Location data for words and elements:

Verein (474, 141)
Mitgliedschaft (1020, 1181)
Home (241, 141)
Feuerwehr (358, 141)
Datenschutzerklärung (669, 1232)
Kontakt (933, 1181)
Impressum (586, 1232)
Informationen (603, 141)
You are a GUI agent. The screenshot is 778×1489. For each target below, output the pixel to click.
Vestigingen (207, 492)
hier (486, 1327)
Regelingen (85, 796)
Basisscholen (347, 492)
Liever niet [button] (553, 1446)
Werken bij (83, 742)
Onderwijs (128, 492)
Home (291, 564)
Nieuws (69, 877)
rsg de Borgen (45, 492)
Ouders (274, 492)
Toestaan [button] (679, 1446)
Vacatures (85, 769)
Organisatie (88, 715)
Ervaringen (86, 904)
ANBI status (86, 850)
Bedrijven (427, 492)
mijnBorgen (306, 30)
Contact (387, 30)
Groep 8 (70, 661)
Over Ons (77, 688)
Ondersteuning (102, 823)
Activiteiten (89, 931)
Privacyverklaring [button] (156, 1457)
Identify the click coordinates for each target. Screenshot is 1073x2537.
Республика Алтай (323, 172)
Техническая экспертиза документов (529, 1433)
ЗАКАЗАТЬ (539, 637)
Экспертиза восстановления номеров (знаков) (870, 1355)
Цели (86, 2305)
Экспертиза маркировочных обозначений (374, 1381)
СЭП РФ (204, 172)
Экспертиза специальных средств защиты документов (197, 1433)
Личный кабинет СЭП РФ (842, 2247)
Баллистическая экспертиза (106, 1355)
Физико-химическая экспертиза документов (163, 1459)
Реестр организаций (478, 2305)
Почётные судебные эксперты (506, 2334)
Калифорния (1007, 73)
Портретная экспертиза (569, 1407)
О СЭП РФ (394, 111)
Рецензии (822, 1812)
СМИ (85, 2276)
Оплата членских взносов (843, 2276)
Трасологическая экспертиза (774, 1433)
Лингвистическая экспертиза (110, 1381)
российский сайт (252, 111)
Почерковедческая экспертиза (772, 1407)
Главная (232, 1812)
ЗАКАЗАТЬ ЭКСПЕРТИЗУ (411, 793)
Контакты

Work to be completed >> Write out all the items above as a JSON list of strings, one string per line, leaving out blank lines.

Solution to this problem >>
[
  "Verein (474, 141)",
  "Mitgliedschaft (1020, 1181)",
  "Home (241, 141)",
  "Feuerwehr (358, 141)",
  "Datenschutzerklärung (669, 1232)",
  "Kontakt (933, 1181)",
  "Impressum (586, 1232)",
  "Informationen (603, 141)",
  "You are a GUI agent. The screenshot is 778×1489. For each target below, output the pixel to click.",
  "Vestigingen (207, 492)",
  "hier (486, 1327)",
  "Regelingen (85, 796)",
  "Basisscholen (347, 492)",
  "Liever niet [button] (553, 1446)",
  "Werken bij (83, 742)",
  "Onderwijs (128, 492)",
  "Home (291, 564)",
  "Nieuws (69, 877)",
  "rsg de Borgen (45, 492)",
  "Ouders (274, 492)",
  "Toestaan [button] (679, 1446)",
  "Vacatures (85, 769)",
  "Organisatie (88, 715)",
  "Ervaringen (86, 904)",
  "ANBI status (86, 850)",
  "Bedrijven (427, 492)",
  "mijnBorgen (306, 30)",
  "Contact (387, 30)",
  "Groep 8 (70, 661)",
  "Over Ons (77, 688)",
  "Ondersteuning (102, 823)",
  "Activiteiten (89, 931)",
  "Privacyverklaring [button] (156, 1457)",
  "Identify the click coordinates for each target. Screenshot is 1073x2537.",
  "Республика Алтай (323, 172)",
  "Техническая экспертиза документов (529, 1433)",
  "ЗАКАЗАТЬ (539, 637)",
  "Экспертиза восстановления номеров (знаков) (870, 1355)",
  "Цели (86, 2305)",
  "Экспертиза маркировочных обозначений (374, 1381)",
  "СЭП РФ (204, 172)",
  "Экспертиза специальных средств защиты документов (197, 1433)",
  "Личный кабинет СЭП РФ (842, 2247)",
  "Баллистическая экспертиза (106, 1355)",
  "Физико-химическая экспертиза документов (163, 1459)",
  "Реестр организаций (478, 2305)",
  "Почётные судебные эксперты (506, 2334)",
  "Калифорния (1007, 73)",
  "Портретная экспертиза (569, 1407)",
  "О СЭП РФ (394, 111)",
  "Рецензии (822, 1812)",
  "СМИ (85, 2276)",
  "Оплата членских взносов (843, 2276)",
  "Трасологическая экспертиза (774, 1433)",
  "Лингвистическая экспертиза (110, 1381)",
  "российский сайт (252, 111)",
  "Почерковедческая экспертиза (772, 1407)",
  "Главная (232, 1812)",
  "ЗАКАЗАТЬ ЭКСПЕРТИЗУ (411, 793)",
  "Контакты"
]